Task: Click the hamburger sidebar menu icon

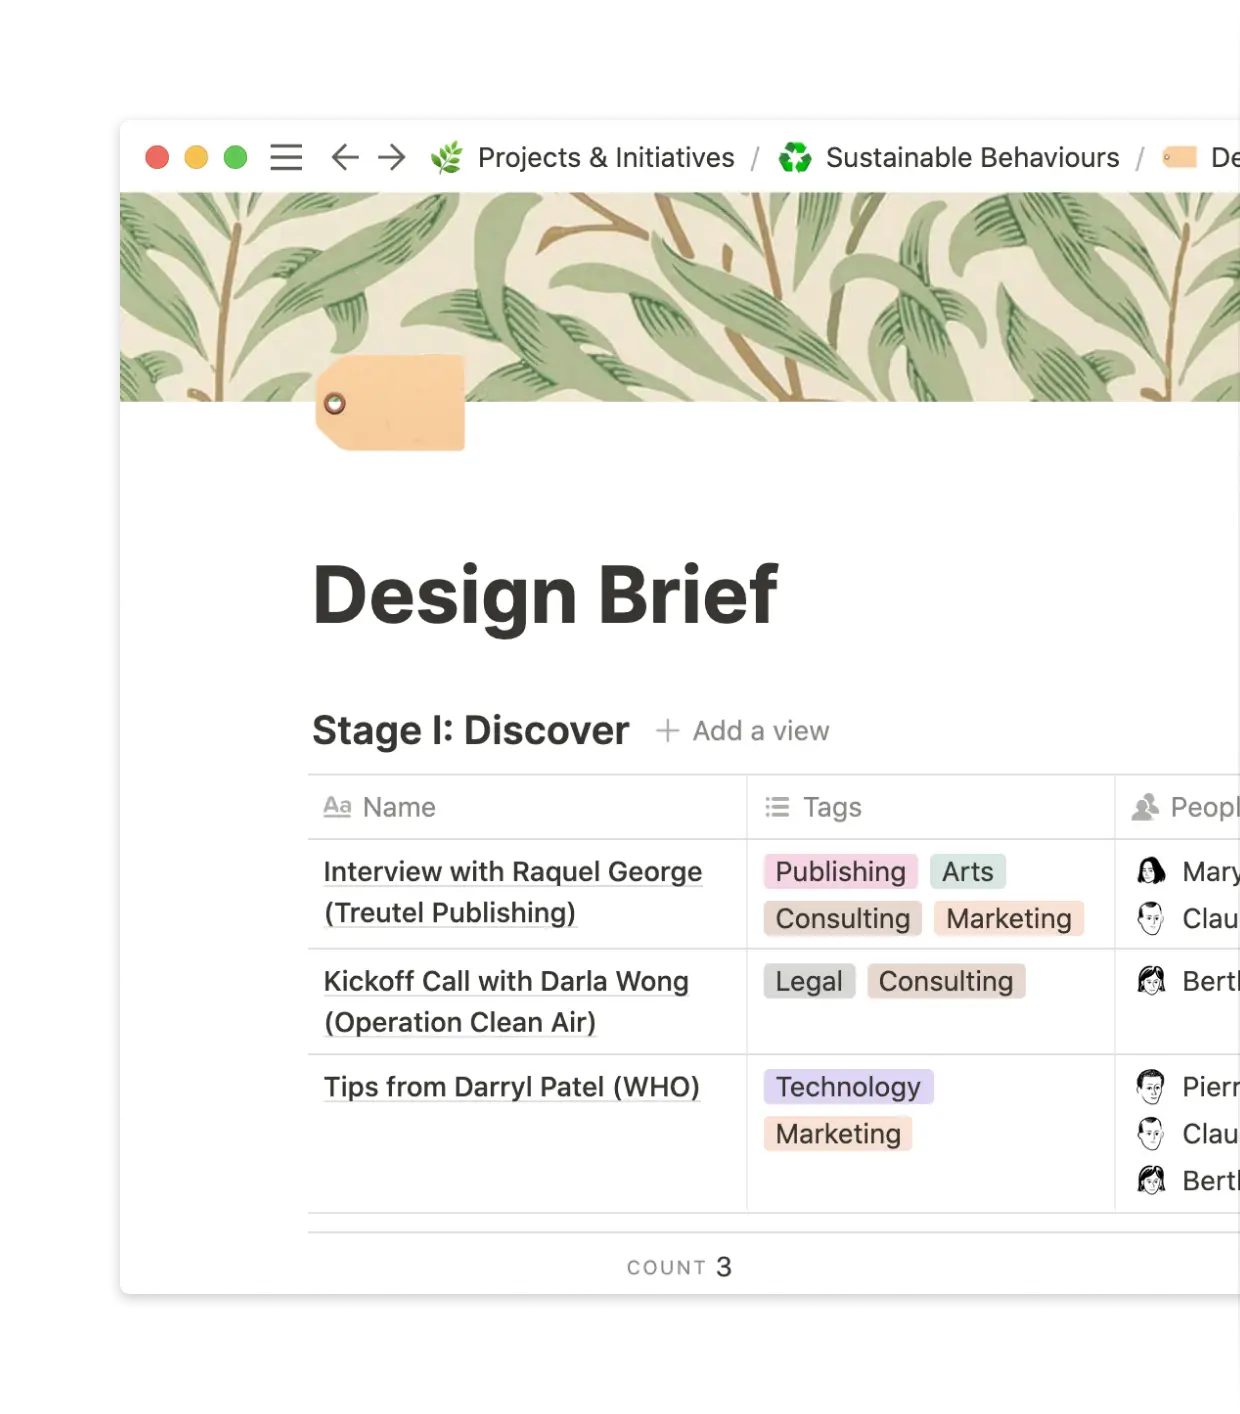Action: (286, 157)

* * *

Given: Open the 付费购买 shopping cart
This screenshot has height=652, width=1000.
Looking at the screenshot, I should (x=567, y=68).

* * *

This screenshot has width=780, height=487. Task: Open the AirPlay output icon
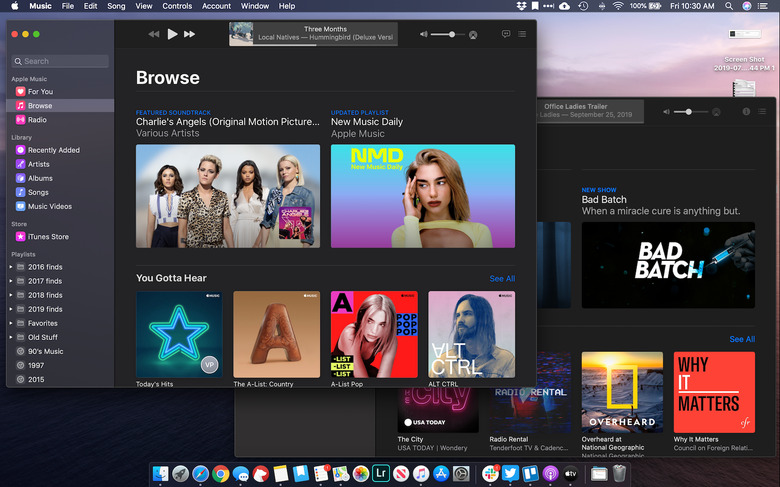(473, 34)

What you have to do:
Rewrite the lines from the one containing "Given: Open the 付费购买 shopping cart" through the one containing "Looking at the", swapping "shopping cart" for "cart icon" and keeping everything else the same.

Exercise solution:
Given: Open the 付费购买 cart icon
This screenshot has height=652, width=1000.
Looking at the screenshot, I should (x=567, y=68).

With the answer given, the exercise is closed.